My mother was a horticulturist, my father’s grandfather one of the country’s top parks managers, and my mother’s father had a small greenhouse business selling plants. And, then, I move here and discover that my great-grandparents on my father’s side were greenhouse managers in Norway/Sweden in the 1800s and even knew their king!

It should come as no surprise that the first thing I did when I finally got all the perennials moved into place, was to put up a 6 foot by 6 foot plastic and metal greenhouse. Quickly it filled up with odds and ends, tools, pots, etc. as I attempted to get some semblance of order established. Little did I know that I was in an area of much illicit growth of a certain, now legal, crop.

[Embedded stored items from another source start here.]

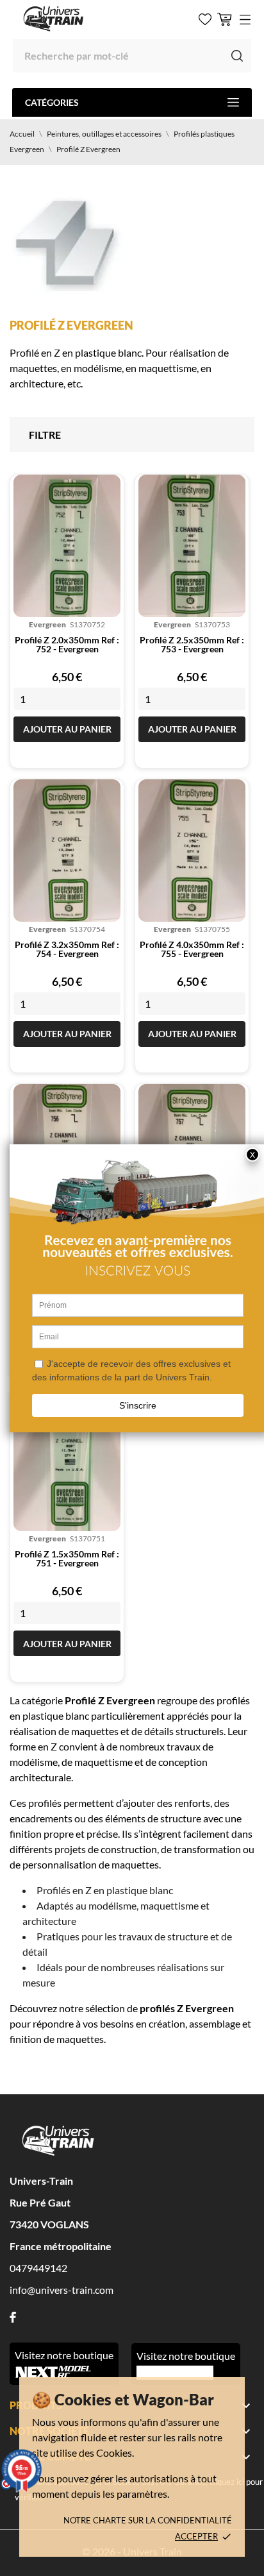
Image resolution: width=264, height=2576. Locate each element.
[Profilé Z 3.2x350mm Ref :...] (66, 850)
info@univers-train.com (61, 2290)
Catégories (52, 102)
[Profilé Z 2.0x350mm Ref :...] (66, 546)
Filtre (45, 434)
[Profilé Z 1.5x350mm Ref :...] (66, 1460)
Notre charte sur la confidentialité (147, 2520)
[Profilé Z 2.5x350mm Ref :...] (191, 546)
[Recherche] (237, 56)
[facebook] (13, 2317)
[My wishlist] (205, 19)
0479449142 (38, 2268)
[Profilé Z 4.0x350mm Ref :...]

Some nights, in late summer, around 10 pm I would hear the ATVs and voices as various areas were harvested. A seasoned hunter at the local restaurant warned, one morning, that we should avoid, at all costs, areas with green 5 gallon pails as often they were booby-trapped to discourage the curious. Then, not 10 years later, I find that I am living in a crime “high risk” area.

That explains my 5 spiked car tires, 3 attempted trailer break-ins, night visitors 500 feet back from the road at what I thought was my idyllic campsite, a voice calling out, less than 100 feet from my campfire to someone else on the road. All for saying someone, who could have killed me in my driveway with his ATV, was trespassing. Not to forget to mention my 3 dear neighbours who were murdered exactly a year ago.

I really had no idea that gardening could be so difficult! And, on the way to a regional horticulture meeting, our driver remarked that I should be OK for a while as my tormentors were next door to her harvesting the crop in the barn. I guess it’s just an aspect of gardening that I’ve formerly overlooked.

We horticulturists are going through a change. I think we’ve only had societies, for the most part, since the 80s, but we seem to be becoming more gardeners than flower show and dahlia propagators. Local schools have garden programs to grow food to eat. We are the poorest area in the province and this bodes well for the future.

This year we are giving the flower show a pass but are starting to look at other things to do. Some societies have bus trips. Often, they pass by our area as they go south. We’d have to drive north to go with them. Then, drive our cars south to go home after we got out of the return bus. We have to work some things out!

But maybe, this year, more will start growing the other cannabis—hops!